Reports coming out of Barbados, indicate that in the early days of the eruption, gigantic plumes of ash from the La Soufriere Volcano dumped tons of Sulphur-laden dust throughout the island.
Jacqueline Marshall, a Guyanese mother of one who resides in Barbados, told Village Voice News that coping with both the Coronavirus Disease (COVID-19) pandemic and the ash fall from volcano has been quite a struggle.
“Most Guyanese residing in Barbados are either self-employed or working with the private sector, this ash fall coupled with the 2 lockdowns so far really placed tremendous financial as well as mental pressure on Guyanese in Barbados.
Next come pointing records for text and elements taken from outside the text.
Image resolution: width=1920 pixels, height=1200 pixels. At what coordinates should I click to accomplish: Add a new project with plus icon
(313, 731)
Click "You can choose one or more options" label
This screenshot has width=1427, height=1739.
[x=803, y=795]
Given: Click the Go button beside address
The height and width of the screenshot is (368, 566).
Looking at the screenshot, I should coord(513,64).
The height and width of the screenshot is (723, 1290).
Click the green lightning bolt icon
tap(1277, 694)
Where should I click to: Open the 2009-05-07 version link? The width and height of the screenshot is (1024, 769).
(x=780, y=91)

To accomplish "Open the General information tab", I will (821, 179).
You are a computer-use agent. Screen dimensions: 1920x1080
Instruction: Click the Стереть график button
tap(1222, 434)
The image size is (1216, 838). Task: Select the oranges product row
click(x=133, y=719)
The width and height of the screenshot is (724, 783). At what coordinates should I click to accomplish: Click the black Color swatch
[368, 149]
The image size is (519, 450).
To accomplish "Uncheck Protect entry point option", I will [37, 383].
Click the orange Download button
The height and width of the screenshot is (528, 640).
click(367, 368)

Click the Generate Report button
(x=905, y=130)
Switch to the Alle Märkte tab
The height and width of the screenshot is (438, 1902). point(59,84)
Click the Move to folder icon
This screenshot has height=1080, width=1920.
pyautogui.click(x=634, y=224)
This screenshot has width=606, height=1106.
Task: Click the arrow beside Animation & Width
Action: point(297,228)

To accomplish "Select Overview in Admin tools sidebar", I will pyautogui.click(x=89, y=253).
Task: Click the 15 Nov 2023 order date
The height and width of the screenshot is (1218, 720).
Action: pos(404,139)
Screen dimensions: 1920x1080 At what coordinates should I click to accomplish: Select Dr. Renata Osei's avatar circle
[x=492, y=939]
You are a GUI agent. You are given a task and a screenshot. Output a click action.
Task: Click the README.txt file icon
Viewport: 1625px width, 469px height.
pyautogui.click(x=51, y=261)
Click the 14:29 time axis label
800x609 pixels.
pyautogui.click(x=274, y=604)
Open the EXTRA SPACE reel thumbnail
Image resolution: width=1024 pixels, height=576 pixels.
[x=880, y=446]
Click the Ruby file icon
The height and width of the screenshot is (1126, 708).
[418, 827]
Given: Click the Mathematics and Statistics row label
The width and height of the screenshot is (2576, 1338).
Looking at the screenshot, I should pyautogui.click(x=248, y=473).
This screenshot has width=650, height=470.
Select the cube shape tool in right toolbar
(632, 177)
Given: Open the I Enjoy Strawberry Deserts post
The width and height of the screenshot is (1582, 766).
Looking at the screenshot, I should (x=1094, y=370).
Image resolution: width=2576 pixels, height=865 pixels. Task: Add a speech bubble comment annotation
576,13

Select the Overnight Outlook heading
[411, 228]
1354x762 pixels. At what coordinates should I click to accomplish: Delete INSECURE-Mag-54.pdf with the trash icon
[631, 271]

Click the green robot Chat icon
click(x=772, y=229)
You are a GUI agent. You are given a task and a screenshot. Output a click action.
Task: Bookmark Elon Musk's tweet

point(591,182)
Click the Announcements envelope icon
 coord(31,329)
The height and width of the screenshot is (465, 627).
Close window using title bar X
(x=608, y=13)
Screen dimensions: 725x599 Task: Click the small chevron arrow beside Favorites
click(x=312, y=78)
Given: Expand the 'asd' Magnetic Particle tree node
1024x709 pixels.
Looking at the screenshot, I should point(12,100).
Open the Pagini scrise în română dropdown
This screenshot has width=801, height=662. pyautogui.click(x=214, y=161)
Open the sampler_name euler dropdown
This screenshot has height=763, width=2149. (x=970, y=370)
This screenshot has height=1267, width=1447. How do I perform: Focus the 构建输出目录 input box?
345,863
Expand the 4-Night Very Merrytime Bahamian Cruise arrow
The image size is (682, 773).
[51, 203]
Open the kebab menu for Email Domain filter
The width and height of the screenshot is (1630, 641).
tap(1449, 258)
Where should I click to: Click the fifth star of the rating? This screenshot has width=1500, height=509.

Trying to go about one’s daily lives over the last few days isn’t easy to maneuver but we are a resilient people and we’re fighting the good fight….keeping the faith regardless,” she told this newspaper.
According to UWI Seismic Research Centre, as of 18:00hrs on April 15, seismic activity at La Soufrière has changed its pattern. “The last of a series of bands of tremor ended at about 5:40 am and, unlike all the previous bands, had no strong venting or explosive activity associated with it,” the centre explained. It has now recorded a near constant swarm of long-period and hybrid earthquakes, with three brief episodes of low-level tremor each lasting less than 30 minutes.